The staff reviewer for the entertainment magazine Variety highlighted – as other reviewers did as well – the cinematography of Bruno Nuytten (an effort that won Nuytten a BAFTA award and a César nomination). The reviewer commended Berri particularly for the work done with the small cast, and for his decision to stay true to Pagnol's original story. Richard Bernstein, reviewing the film for The New York Times, wrote it was "like no other film you've seen in recent years". He called it an updated, faster-paced version of Pagnol, where the original was still recognisable.
Later reviews show that the film has stood up to the passage of time. Tasha Robinson, reviewing the DVD release of the two films for The A.V. Club in 2007, called the landscape, as portrayed by Berri and Nuytten, "almost unbearably beautiful". Grading the films 'A', she called them "surprisingly tight and limber" for a four-hour film cycle.

=== Awards ===
Nominated for a total of eight César awards in 1987 – including 'Best Film', 'Best Director' and 'Best Cinematography' – Jean de Florette won only one, 'Best Actor' for Daniel Auteuil.
At the BAFTA awards the next year it fared better, winning awards for 'Best Actor in a Supporting Role' (Auteuil), 'Best Cinematography', 'Best Film' and 'Best Adapted Screenplay'. The film also earned six more nominations, including both Depardieu and Montand in the 'Best Actor'-category, as well as 'Best Direction' and 'Best Foreign Language Film'.
Amongst other honours for the film were a U.S. National Board of Review award for 'Best Foreign Language Film', and a 'Best Foreign Language Film' nomination at the 1988 Golden Globes. It was also nominated for the Golden Prize at the 15th Moscow International Film Festival.

==Legacy==
Jean de Florette and Manon des Sources have been interpreted as part of a wider trend in the 1980s of so-called 'heritage cinema': period pieces and costume dramas that celebrated the history, culture and landscape of France. It was the official policy of President François Mitterrand, elected in 1981, and particularly his Minister of Culture Jack Lang, to promote these kinds of films through increased funding of the ailing French film industry. Berri's pair of films stand as the most prominent example of this effort. It has also been suggested that the treatment given the outsider Jean de Florette by the locals was symbolic of the growing popularity of the anti-immigration movement, led by politicians like Jean-Marie Le Pen.

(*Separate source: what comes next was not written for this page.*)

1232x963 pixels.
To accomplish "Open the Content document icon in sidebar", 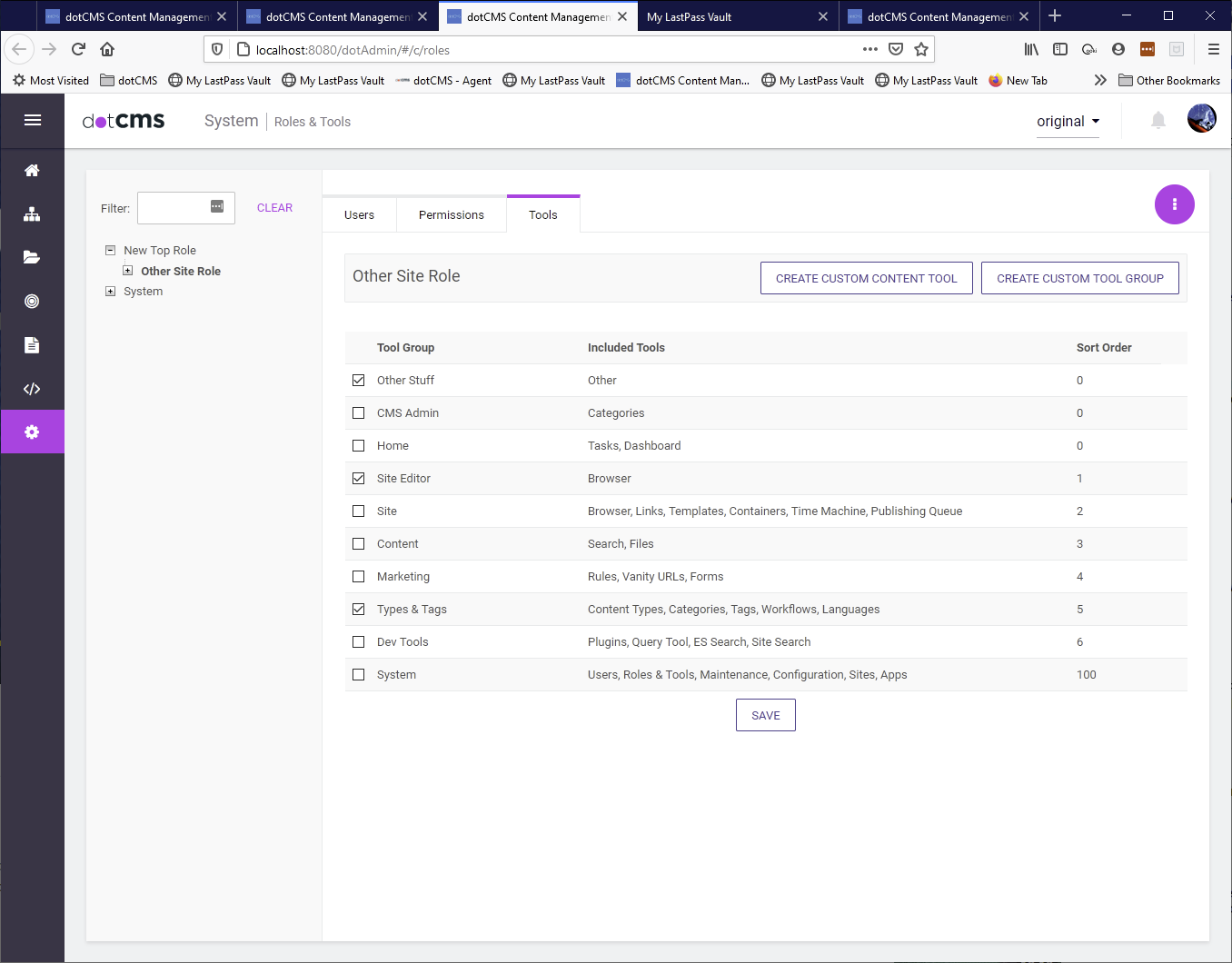I will click(x=33, y=344).
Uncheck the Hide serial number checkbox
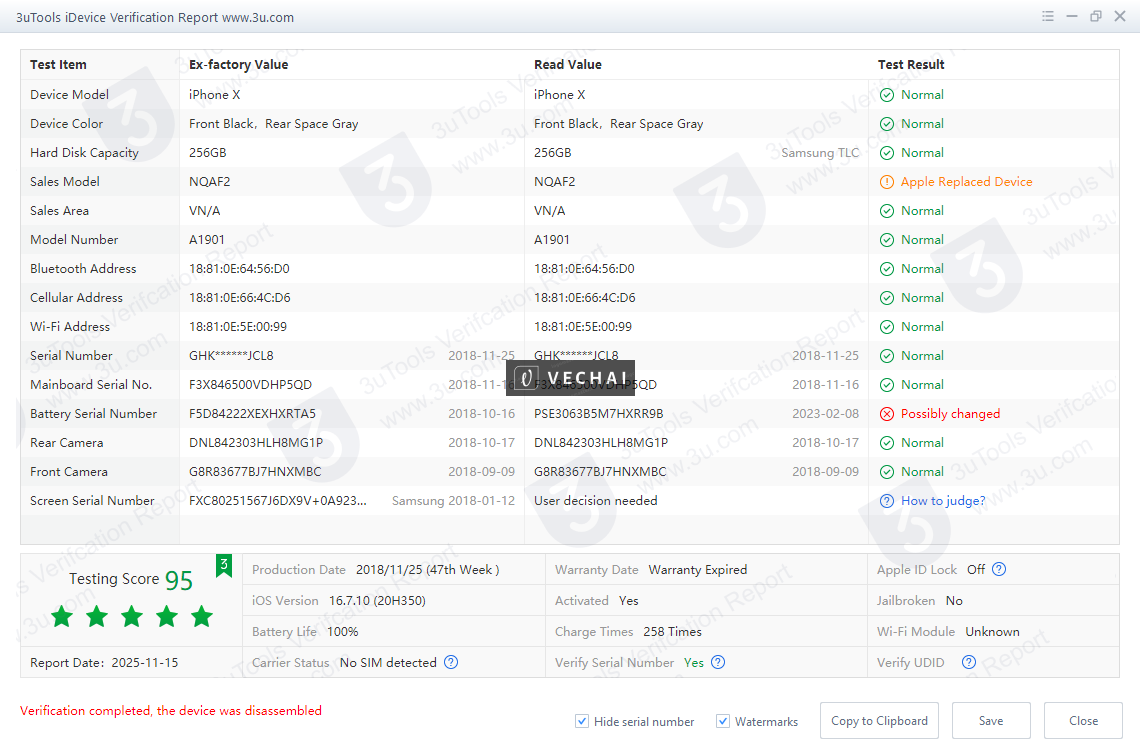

The two films are often seen, in conjunction with Peter Mayle's book A Year in Provence, as causing increased interest in, and tourism to, the region of Provence, particularly among the British. The films inspired a vision of the area as a place of rural authenticity, and were followed by an increase in British home ownership in southern France. As late as 2005, the owners of the house belonging to Jean de Florette in the movie were still troubled by tourists trespassing on their property.

Jean de Florette served as an inspiration for the 1998 Malayalam–language Indian film Oru Maravathoor Kanavu.

Ranked No. 60 in Empire magazine's "The 100 Best Films of World Cinema" in 2010.

=== Home media ===
MGM released Jean de Florette and Manon des Sources on DVD on 24 July 2007. The next home media release would come in January 2015, when both films were released in a two disc Blu-ray set released by Shout Factory.

On 22 April 2025 Jean de Florette, along Manon des Sources, were announced for release in The Criterion Collection, as part of their April 2025 release slate, on both standard Blu-ray and 4K Ultra HD Blu-ray formats, based on new 4K digital restorations supervised by director of photography Bruno Nuytten. Special features included with this release include two documentaries, one about the life and career of director Claude Berri, and one about the making of both films, as well as original trailers, and a printed essay by film scholar Sue Harris.